* [What you have to do] Wherever a line holds the word "computer", copy that line from the data.

* [Data for the task]
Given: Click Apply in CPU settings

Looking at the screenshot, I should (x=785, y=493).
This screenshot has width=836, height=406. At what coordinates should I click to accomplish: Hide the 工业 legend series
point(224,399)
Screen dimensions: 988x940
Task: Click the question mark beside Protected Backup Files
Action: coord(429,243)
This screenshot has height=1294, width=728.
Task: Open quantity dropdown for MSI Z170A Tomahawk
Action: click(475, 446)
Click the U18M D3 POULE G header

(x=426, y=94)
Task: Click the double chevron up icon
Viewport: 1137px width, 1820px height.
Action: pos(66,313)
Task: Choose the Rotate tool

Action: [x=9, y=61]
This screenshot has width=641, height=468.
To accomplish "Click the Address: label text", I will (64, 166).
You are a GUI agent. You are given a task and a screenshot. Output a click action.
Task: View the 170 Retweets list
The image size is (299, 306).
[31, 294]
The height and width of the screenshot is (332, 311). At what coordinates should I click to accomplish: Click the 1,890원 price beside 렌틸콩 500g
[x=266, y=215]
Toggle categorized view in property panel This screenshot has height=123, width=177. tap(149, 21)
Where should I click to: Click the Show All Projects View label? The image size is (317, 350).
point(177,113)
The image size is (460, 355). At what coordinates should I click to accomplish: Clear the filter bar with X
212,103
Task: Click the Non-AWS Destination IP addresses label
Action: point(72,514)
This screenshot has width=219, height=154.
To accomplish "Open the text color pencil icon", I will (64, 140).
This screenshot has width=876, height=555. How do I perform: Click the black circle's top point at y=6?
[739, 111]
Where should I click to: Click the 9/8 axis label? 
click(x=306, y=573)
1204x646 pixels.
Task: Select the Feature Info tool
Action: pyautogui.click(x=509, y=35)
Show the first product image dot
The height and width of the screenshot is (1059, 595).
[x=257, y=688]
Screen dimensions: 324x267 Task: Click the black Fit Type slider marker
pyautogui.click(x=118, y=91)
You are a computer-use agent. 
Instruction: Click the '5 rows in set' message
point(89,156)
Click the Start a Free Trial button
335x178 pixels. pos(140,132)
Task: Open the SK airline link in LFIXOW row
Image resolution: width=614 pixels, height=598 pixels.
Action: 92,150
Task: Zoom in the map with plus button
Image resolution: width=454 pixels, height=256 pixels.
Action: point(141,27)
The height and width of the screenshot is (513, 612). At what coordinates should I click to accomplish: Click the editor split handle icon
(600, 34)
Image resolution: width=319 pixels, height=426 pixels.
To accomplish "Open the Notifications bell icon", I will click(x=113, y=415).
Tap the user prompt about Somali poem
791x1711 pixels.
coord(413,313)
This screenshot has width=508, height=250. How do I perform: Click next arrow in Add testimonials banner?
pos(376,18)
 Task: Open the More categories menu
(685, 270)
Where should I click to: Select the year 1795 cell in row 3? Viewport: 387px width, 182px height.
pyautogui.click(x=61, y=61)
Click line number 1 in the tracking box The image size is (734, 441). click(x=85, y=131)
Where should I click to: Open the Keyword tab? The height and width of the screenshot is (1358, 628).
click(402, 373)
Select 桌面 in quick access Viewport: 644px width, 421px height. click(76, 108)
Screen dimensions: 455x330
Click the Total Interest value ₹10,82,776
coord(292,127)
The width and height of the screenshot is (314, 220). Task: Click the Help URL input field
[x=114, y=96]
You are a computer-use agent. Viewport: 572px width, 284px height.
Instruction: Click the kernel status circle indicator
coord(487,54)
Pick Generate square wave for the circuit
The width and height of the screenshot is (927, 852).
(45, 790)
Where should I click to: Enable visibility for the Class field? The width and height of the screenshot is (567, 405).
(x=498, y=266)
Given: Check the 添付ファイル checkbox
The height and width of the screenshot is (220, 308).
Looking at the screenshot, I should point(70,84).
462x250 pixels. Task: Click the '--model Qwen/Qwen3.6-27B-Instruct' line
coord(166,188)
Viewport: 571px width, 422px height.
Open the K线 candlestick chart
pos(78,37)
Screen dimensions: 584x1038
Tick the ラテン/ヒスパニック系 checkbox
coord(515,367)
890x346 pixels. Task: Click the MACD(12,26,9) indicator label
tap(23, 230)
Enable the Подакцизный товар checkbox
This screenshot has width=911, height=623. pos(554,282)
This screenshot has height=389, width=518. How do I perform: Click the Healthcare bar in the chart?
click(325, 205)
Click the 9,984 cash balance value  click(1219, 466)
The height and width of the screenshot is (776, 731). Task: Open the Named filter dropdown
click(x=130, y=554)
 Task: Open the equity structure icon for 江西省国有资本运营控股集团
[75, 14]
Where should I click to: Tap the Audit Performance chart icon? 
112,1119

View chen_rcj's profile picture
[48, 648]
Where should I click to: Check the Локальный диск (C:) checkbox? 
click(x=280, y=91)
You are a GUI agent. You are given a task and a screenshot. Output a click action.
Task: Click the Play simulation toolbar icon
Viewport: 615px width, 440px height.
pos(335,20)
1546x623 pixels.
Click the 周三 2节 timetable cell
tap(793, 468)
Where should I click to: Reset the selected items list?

* [Output for this exercise]
You are a computer-use agent. 
You are a computer-use agent. Viewport: 572px width, 284px height.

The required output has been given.